After brief consultation, and over her fervid protests, Gunn's friends did exactly that.
The black hole that the device generated took care of her trash problem in nanoseconds.
And the rest of the Earth in not much longer.
. *
So, considering that I've laso written another podcast script this morning, that's four so far and the weekend is mine to do with as I wish. That leaves the rest of the day free for writing!
Submitted by Eileen Gunn on June 21, 2010 - 10:07am.
6/21/10
No room in my house
For another doggone thing --
A thrift store beckons.
Eileen Gunn
PS: My compliments to Mr. Swanwick on managing to Tuckerize four people in a single story -- five if you count both Leslies. It brings new meaning to the term "efficient prose."

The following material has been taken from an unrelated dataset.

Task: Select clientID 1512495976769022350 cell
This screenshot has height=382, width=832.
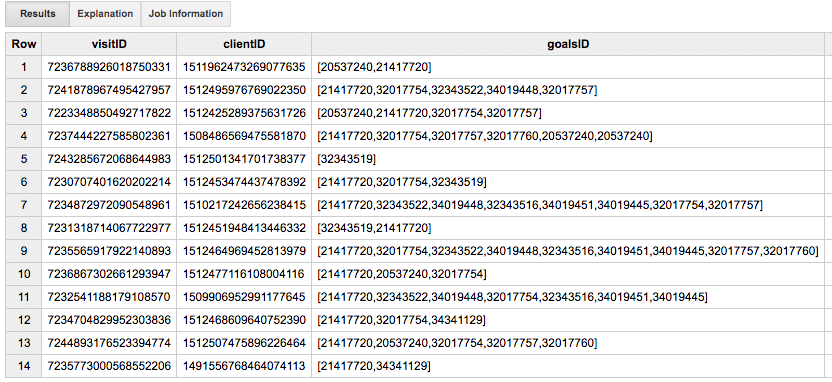Action: coord(244,90)
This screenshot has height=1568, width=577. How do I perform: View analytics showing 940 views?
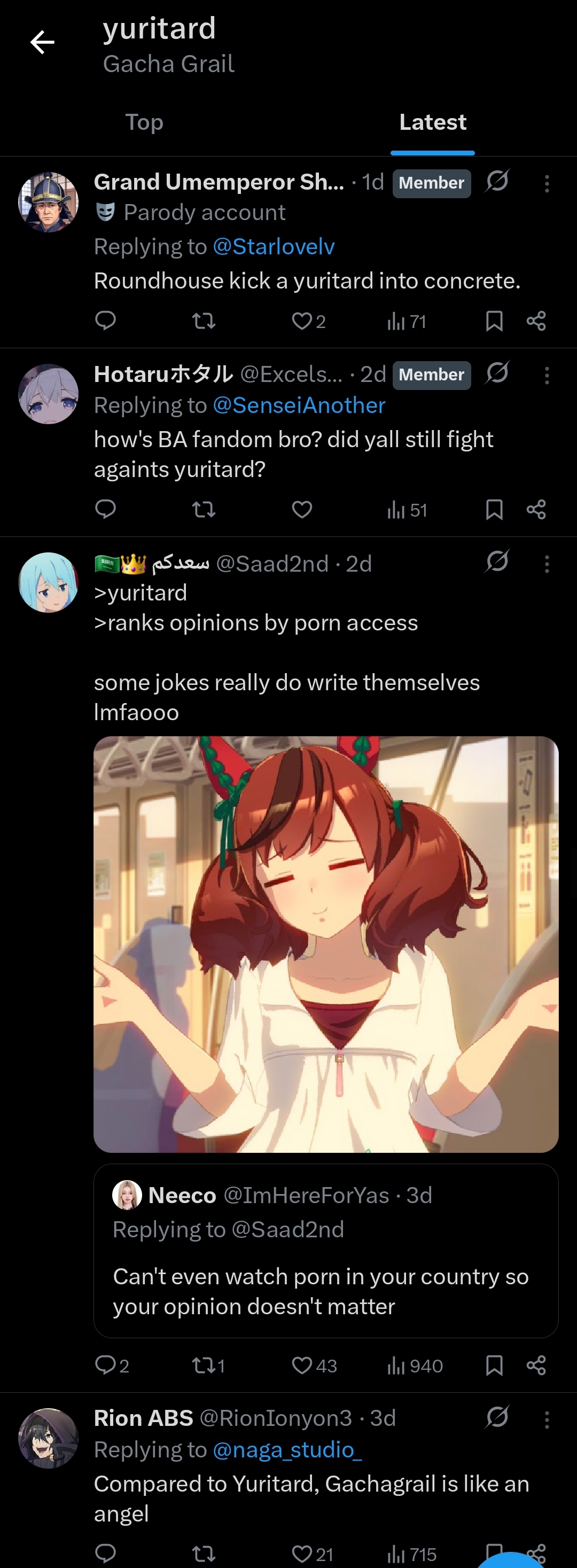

Submitted by Michael Swanwick on June 22, 2010 - 7:26am.
Day three. This is the fifth item I've written and the third I'm posting. It was commissioned by Kelley Eskridge.
. The Warp and the Weft
The weaver (sometimes she used threads and other times electrons) was standing in her back yard one day when a raccoon came out of the woods and said, “Are you Sharon Woodbury?”

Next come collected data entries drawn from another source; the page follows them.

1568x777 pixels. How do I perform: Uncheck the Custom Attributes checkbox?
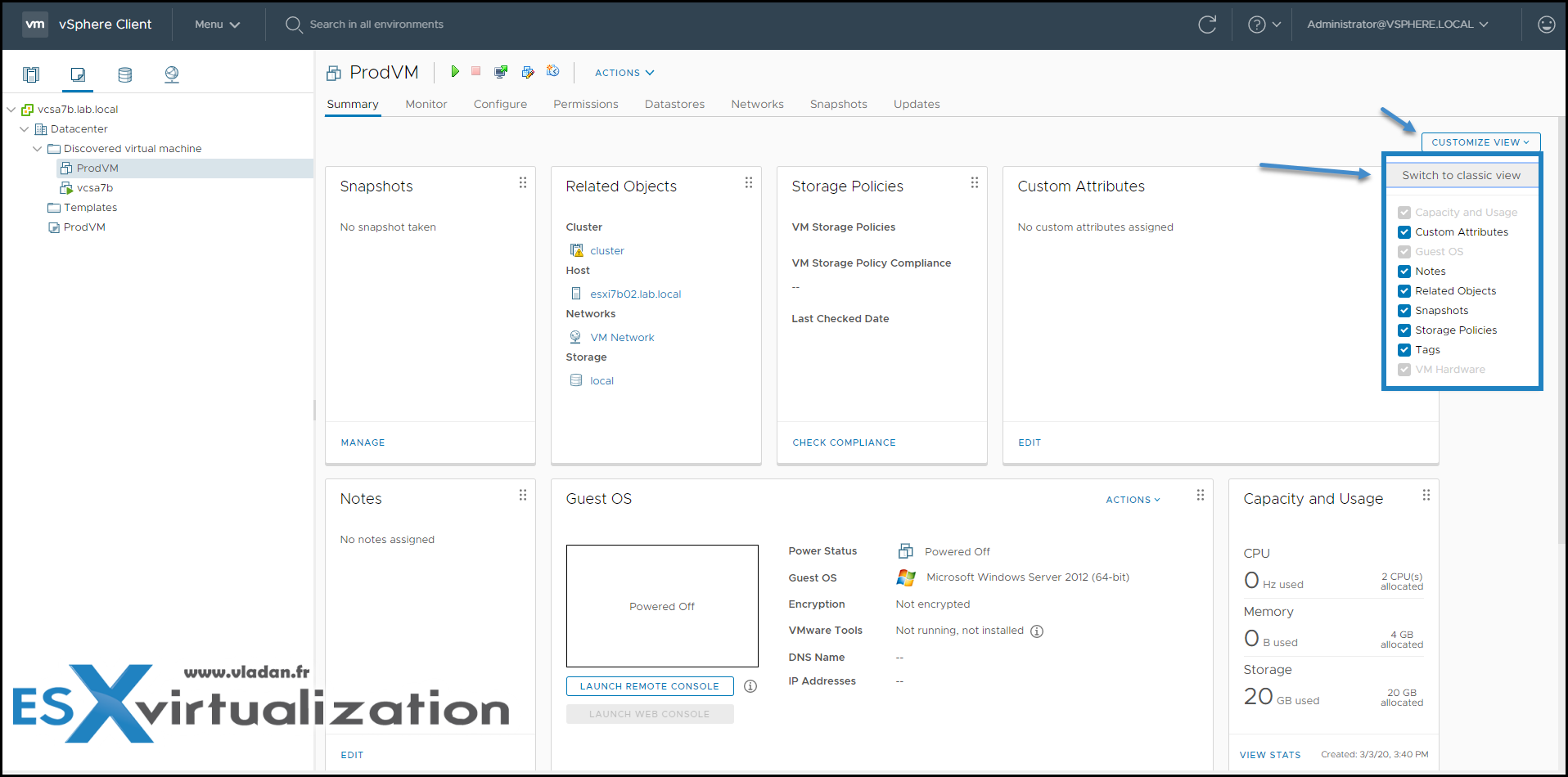tap(1404, 232)
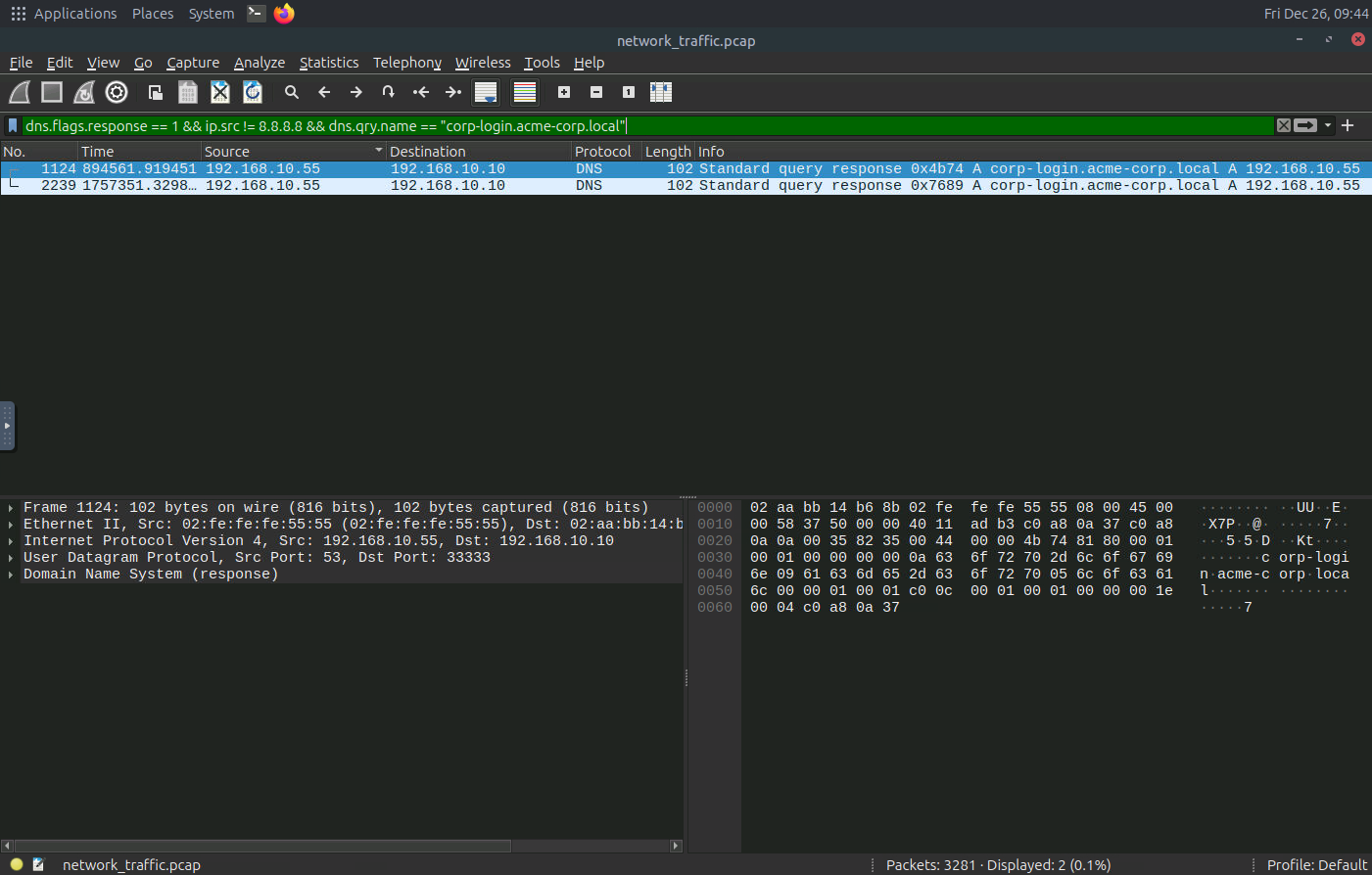Viewport: 1372px width, 875px height.
Task: Open capture options gear icon
Action: (117, 92)
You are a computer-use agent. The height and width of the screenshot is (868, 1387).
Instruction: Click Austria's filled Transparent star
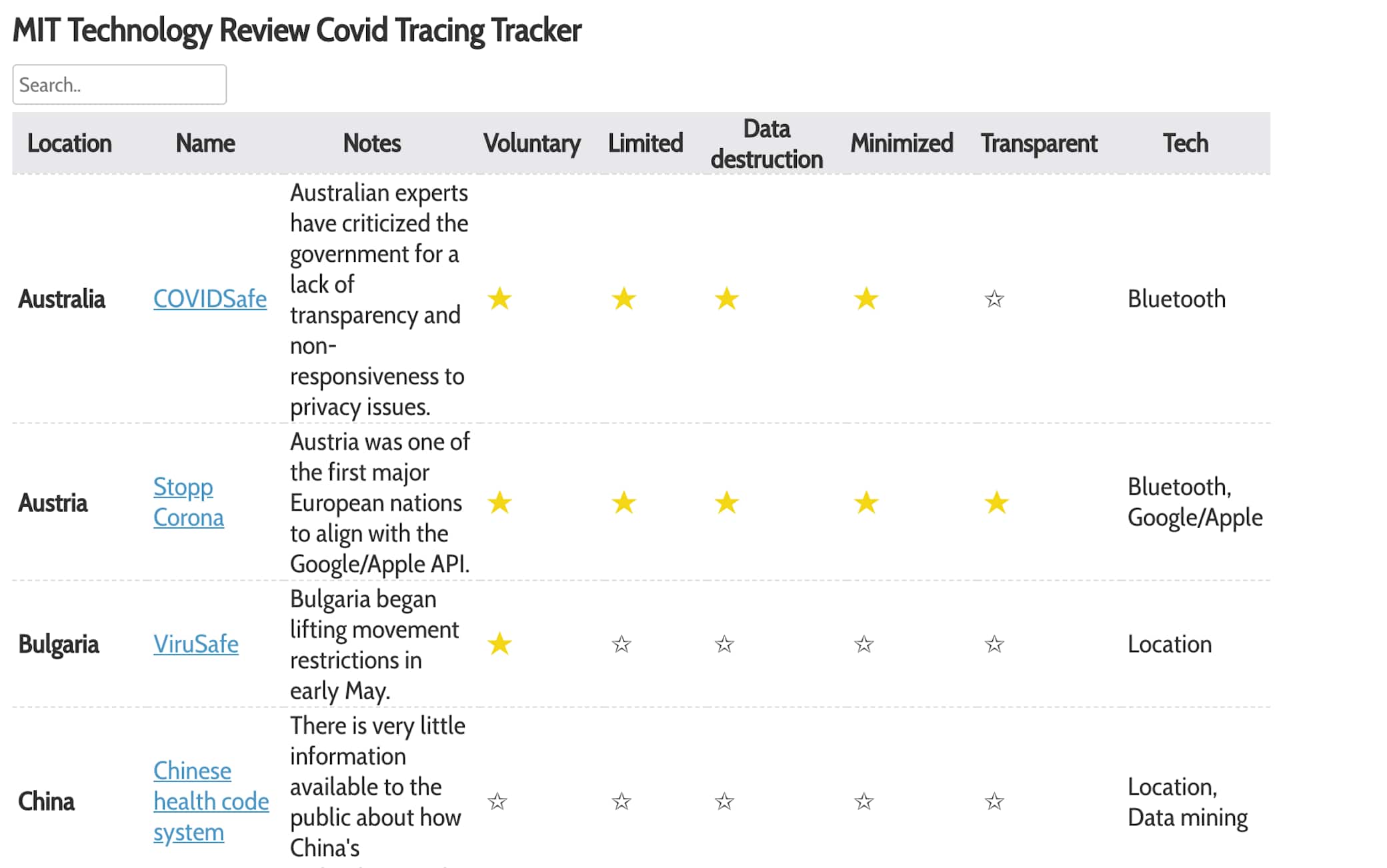point(996,503)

“Yes,” she said, too astonished to doubt what was happening to her.
“Come with me,” the raccoon said, “you’re urgently needed.” And it led her into leafy darkness, muttering, “The problem is that She’s been called away on serious business,” as they hurried through the woods. “But time and tide, you know. There’s work that absolutely must be done.”
“What are you – ?” Sharon stepped into an unexpected clearing. “Oh!”
The thing in the clearing looked a little like a harp. It looked a little like a threshing machine. It looked a lot like God’s own loom.
“What is this?” she asked breathlessly.
“Don’t ask questions. Just weave.”
She did.
Sharon Woodbury wove as she never had before. She wove beads of dew on spider webs and strings of stars in the sky. She wove a cascade of sunrises over the Rocky Mountains and one long slow sunset over Lake Champlain. She wove the triumph of sparrows in dusty streets and the fall of kings in palaces guarded by troops with Uzis. The birth of colts she wove, and the death of butterflies, summer afternoons and winter blizzards and tangles of autumn smoke in the evening air. She wove it all.
When she was done, back she was led, all in a daze, to her own back yard. The raccoon bowed deeply and, handing her an acorn, a dead minnow, and a rusty tin can lid, said, “You’ve earned this.”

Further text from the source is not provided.